Study objectives: The finding that deletion or mutation of core circadian clock genes in both mice and flies induce unexpected alterations in sleep amount, sleep architecture and the recovery response to sleep deprivation, has led to new insights into functions of the circadian system that extend beyond its role as a regulator of the timing of the sleep-wake cycle. A key transcription factor in the transcriptional/translational feedback loop of mammalian circadian genes is BMAL1/Mop3, a heterodimeric partner to CLOCK. It was previously shown that mice deficient in the BMAL1/Mop3 gene become immediately arrhythmic in constant darkness and have reduced locomotor activity levels under entrained and constant conditions. In this study, we tested the hypothesis that the mammalian BMAL1/Mop3 gene would have regulatory effects on sleep-wake patterns.

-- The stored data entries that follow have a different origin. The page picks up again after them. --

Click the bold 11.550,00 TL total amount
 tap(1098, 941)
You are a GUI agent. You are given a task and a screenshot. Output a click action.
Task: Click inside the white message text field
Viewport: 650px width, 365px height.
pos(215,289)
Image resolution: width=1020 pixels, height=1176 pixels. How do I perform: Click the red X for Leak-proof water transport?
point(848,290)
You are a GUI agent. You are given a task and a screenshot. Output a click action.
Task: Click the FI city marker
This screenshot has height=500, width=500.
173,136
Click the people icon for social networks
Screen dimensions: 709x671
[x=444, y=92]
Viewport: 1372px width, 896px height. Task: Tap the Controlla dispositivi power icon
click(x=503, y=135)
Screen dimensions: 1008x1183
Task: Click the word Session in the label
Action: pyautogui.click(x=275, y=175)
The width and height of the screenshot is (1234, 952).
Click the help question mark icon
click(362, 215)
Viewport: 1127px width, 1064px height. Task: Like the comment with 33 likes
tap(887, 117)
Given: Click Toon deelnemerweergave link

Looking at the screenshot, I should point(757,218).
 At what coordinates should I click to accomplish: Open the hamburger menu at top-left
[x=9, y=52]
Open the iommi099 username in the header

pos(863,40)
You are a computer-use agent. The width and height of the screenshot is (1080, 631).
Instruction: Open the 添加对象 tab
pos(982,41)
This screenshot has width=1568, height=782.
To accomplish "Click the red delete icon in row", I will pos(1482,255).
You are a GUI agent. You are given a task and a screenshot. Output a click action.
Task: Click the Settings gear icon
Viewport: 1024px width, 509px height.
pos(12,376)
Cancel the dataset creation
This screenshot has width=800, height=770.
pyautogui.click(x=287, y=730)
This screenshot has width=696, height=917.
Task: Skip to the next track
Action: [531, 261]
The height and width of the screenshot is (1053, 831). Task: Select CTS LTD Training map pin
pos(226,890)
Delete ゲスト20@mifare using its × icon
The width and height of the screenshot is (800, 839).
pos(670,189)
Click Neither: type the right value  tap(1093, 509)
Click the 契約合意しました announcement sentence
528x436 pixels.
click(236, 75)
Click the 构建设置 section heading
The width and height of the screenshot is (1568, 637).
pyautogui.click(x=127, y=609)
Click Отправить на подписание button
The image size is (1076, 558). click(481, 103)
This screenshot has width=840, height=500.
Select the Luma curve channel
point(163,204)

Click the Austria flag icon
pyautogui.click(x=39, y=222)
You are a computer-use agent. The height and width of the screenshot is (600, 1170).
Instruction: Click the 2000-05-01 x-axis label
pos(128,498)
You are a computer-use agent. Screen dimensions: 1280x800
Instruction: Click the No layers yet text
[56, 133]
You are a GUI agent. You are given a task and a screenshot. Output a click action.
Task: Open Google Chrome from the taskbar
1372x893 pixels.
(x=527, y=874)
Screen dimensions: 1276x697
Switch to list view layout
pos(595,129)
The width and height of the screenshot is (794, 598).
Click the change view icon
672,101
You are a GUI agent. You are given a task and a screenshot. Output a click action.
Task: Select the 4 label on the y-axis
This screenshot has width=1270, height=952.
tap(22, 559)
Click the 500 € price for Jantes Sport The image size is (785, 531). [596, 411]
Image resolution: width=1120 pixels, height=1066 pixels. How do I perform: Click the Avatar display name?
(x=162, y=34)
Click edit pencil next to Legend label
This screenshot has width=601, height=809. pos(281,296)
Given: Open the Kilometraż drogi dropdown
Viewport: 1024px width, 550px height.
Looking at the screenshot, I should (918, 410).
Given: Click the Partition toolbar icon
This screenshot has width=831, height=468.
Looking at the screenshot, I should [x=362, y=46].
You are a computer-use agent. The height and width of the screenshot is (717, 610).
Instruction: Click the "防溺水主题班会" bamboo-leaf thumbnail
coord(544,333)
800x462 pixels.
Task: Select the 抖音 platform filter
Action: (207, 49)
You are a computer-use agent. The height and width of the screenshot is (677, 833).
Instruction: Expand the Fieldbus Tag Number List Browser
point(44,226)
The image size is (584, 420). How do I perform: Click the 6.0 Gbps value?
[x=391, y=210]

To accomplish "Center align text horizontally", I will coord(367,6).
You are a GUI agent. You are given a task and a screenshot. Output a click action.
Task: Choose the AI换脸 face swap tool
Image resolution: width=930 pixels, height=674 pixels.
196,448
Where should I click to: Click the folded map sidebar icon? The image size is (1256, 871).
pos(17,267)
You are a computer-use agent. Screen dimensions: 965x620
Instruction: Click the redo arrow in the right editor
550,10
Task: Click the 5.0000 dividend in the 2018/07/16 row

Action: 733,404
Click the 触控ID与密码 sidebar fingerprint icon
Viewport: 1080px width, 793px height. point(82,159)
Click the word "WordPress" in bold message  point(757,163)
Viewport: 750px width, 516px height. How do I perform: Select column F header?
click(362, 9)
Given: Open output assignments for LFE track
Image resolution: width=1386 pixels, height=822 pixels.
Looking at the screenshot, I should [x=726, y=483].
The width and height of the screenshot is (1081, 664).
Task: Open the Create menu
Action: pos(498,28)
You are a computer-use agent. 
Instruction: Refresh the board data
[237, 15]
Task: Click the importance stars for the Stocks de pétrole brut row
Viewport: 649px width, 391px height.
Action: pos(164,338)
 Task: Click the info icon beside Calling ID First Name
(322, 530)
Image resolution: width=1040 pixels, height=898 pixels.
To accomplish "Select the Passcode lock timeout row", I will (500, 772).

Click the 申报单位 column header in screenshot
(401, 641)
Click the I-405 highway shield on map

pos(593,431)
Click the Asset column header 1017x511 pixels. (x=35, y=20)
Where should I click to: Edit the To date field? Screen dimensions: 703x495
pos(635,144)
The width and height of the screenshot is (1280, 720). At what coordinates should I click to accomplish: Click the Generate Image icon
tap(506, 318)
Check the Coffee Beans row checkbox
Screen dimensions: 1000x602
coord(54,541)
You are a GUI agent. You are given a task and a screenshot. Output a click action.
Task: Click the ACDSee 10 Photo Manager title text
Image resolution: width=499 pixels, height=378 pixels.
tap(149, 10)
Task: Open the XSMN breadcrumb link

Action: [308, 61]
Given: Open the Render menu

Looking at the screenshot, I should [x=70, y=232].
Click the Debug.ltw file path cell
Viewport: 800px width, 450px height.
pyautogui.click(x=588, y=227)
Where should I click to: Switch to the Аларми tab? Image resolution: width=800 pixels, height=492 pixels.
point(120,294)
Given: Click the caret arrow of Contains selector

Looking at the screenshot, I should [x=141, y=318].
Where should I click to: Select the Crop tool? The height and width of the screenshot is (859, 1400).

Design: In mice with targeted deletion of the BMAL1/Mop3 gene, EEG/EMG sleep-wake patterns were recorded under entrained and free-running conditions as well as following acute (6-hrs) sleep deprivation.
Measurements and results: Mice homozygous for the BMAL1/Mop3 deletion showed an attenuated rhythm of sleep and wakefulness distribution across the 24-hr period. In addition, these mice showed increases in total sleep time, sleep fragmentation and EEG delta power under baseline conditions, and an attenuated compensatory response to acute sleep deprivation.
Conclusions: These new data strengthen the hypothesis that molecular components of the circadian system play a central role in the generation of sleep and wakefulness beyond just the timing of these behavioral vigilance states.